Worldwide, the WHO reports that 102,927 people have been infected with the coronavirus as of March 7, with 213 of those cases reported by the CDC in the US as of March 6. Conjunctivitis, also known as pink eye, is a common inflammation of the eye that is routinely cared for by ophthalmologists.

As authors of the AAO guidelines note, “several reports suggest the virus can cause conjunctivitis and possibly be transmitted by aerosol contact with conjunctiva.” As affected patients may initially be recommended to eye clinics or emergency departments, ophthalmologists would serve as the first providers to evaluate patients possibly infected with the coronavirus.

In caring for patients potentially infected with the virus, especially those who have recently traveled internationally and have visited areas with known outbreaks (China, Iran, Italy, Japan, and South Korea), AAO guideline authors provided 3 recommended protocols for ophthalmologists to follow when scheduling or seeing patients:

  • When phoning about visit reminders, ask to reschedule appointments for patients with nonurgent ophthalmic problems who have a respiratory illness or fever or returned from a high-risk area within the past 2 weeks.
  • Patients who come to an appointment should be asked before entering the waiting room about respiratory illness and if they or a family member have traveled to a high-risk area in the past 14 days. If they answer yes to either question, they should be sent home and told to speak to their primary care physician.
  • Patients with an urgent eye condition who possibly have COVID-19 can be seen, but personal protective equipment should be worn by all who come in contact with the patient.

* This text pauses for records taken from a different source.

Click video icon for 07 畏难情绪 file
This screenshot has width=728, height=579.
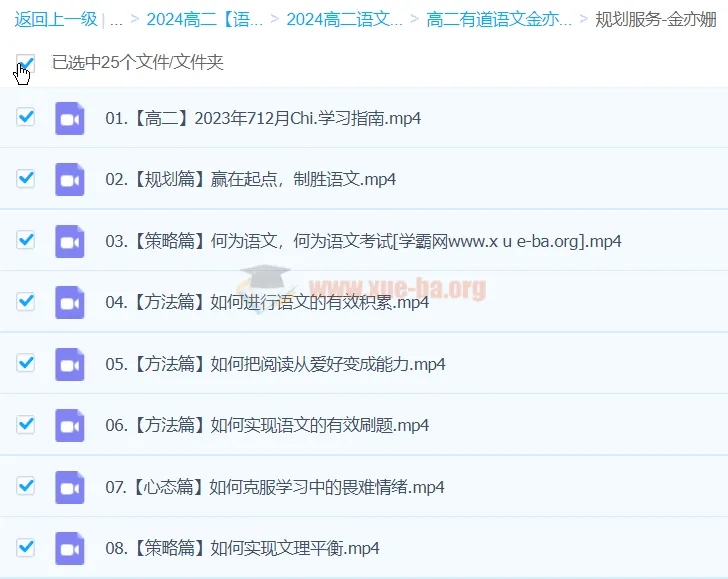pos(69,487)
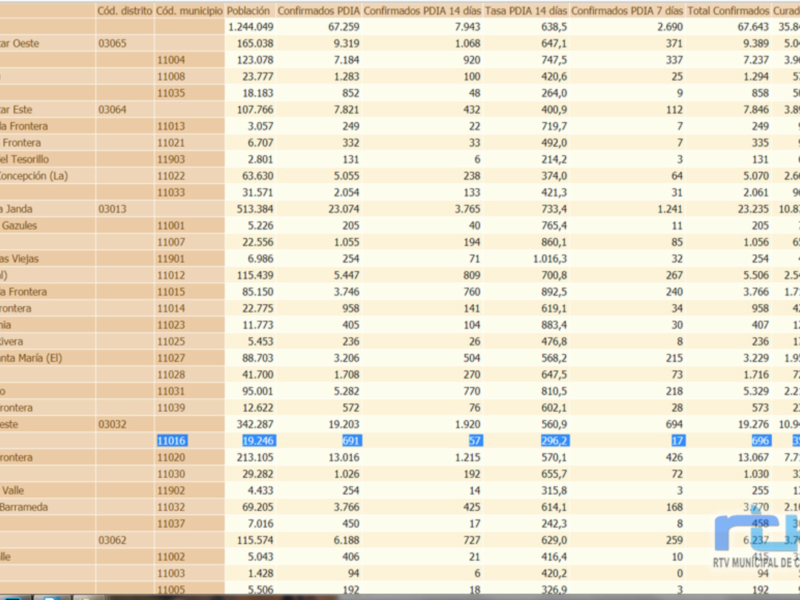800x600 pixels.
Task: Select district code 03032 cell
Action: [112, 424]
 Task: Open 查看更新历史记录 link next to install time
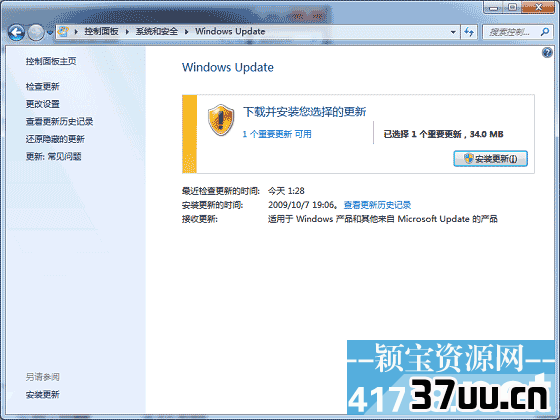click(377, 205)

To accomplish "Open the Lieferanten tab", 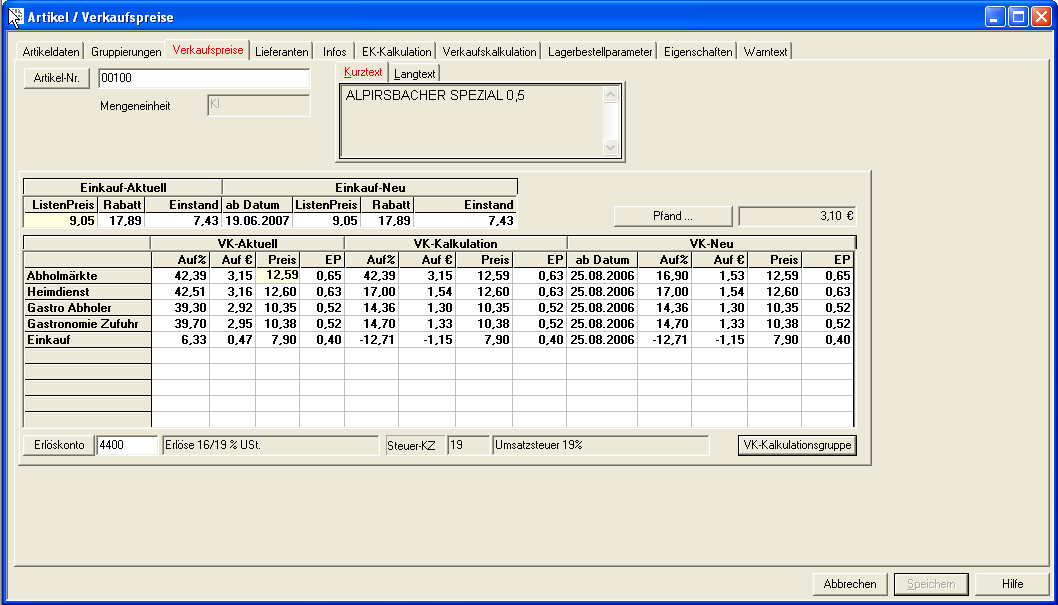I will click(281, 52).
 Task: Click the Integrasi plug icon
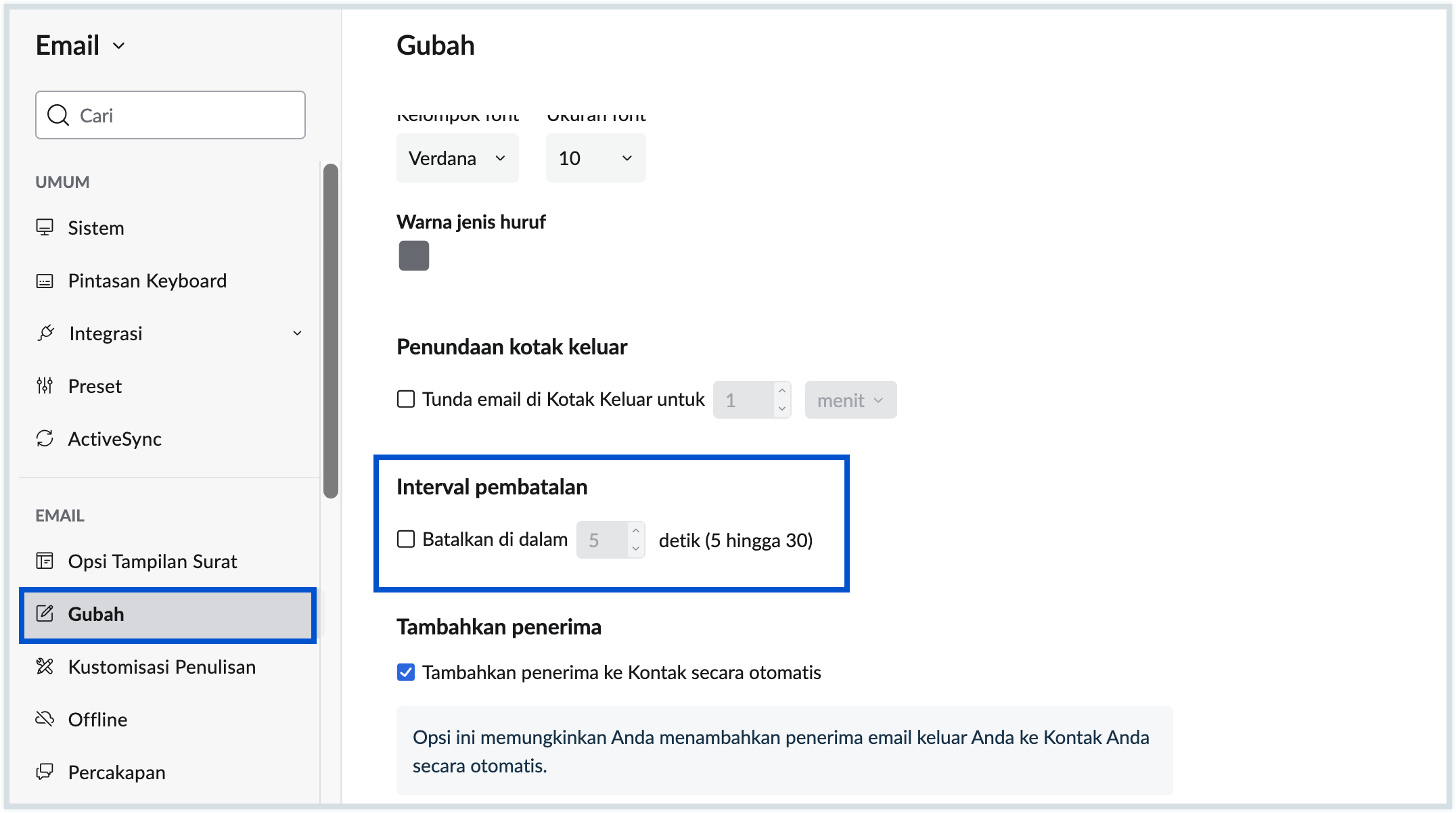[x=45, y=333]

AAO suggests that ophthalmologists and healthcare workers adhere to the CDC's recommendations for personal protective equipment, including gloves, gowns, respiratory protection (N-95 masks, slit-lamp breath shields), and eye protection (goggles).

When seeing patients potentially infected with the virus, the AAO guidelines state to place a facemask on the patient and isolate them in an examination room with the door closed and use airborne infection isolation rooms if available. After seeing patients, ophthalmologists are recommended to employ the same disinfection practices already used to prevent office-based spread of other viral pathogens when seeking to prevent the transmission of coronavirus before and after each patient encounter.